Often we Disciples tend to describe ourselves in the negative, by what we are not: we’re not hierarchical, like the Catholics; we don’t baptize infants, like the Methodists; we don’t require acceptance of any formal creed for membership in the church, like the Presbyterians. The following material is an effort, in positive statements, to focus on who we are and on ways to convey that to those inside and outside our church.

IdentityStatement

What does that mean?

  • We practice unity and inclusion at the Lord’s Table for the sake of mission and for the sake of the world as the one family of God. Most congregations do this by celebrating communion every Sunday. That’s why we use a chalice as our logo.
  • We practice believer’s baptism – that a person makes the choice to follow God’s call rather than the choice being made for them as an infant. Baptism is the basis of membership in the Church and also a mark that every person is called to serve God – the idea of the “priesthood of all believers.”
  • We honor our heritage as a movement for Christian unity by cooperating and partnering with other faith communities to work for bringing about wholeness – healing and justice – in the world. This is what it means to be “ecumenical.” One example is our cooperative work with the United Church of Christ in Global Ministries for the past 25 years and our newer effort to share staff in the area of family ministries.
  • We are called to study and read scripture for ourselves.
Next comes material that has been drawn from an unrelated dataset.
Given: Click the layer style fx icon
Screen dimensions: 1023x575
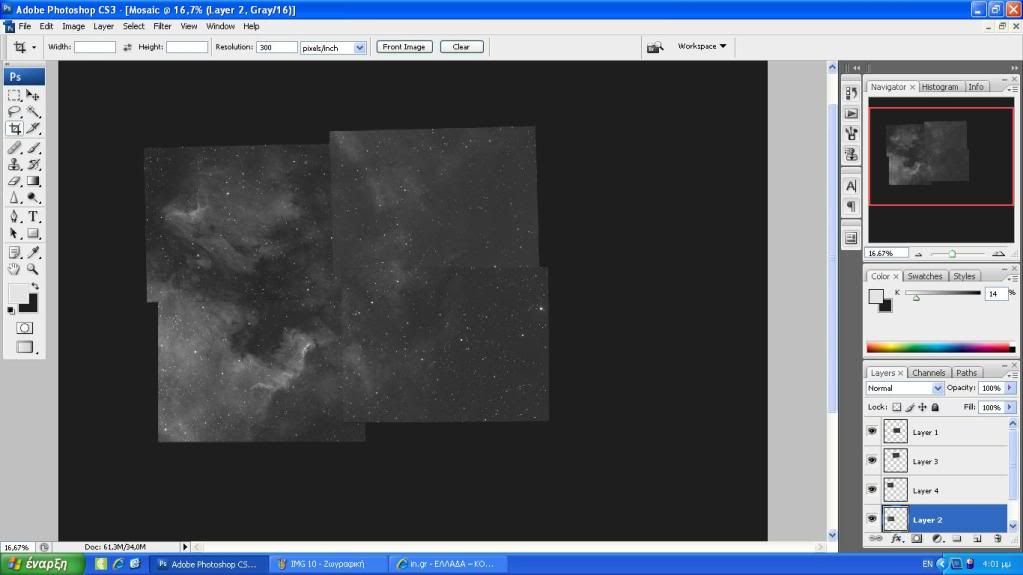Looking at the screenshot, I should coord(897,539).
Rather than having tests of faith and creedal statements, we critically and thoughtfully study scripture, taking into account the history and background – the context – in which it was written.
  • We also honor the heritage of Christian unity by staying together in covenant as a witness to the world that even when we disagree we can still make room, welcoming all to the table as Christ has welcomed us. Our spiritual ancestors were fond of saying, “unity, not uniformity.”
  • We move to answer God’s call for justice particularly in the areas of care for the earth, the challenges for women and children, poverty and hunger and immigration. We seek to do this work in cooperation with other people of faith. Some say we “get dirty for Jesus” as a way of conveying the hands-on mission orientation of many of our faith communities.

These traits were summed up by former General Minister and President Dick Hamm when he identified the marks of a faithful church as true community, deep Christian spirituality and a passion for justice.

Our General (national) office is in Indianapolis, Indiana.

The denomination is also divided into regions throughout the country. FCCO is part of the Pacific Southwest Region.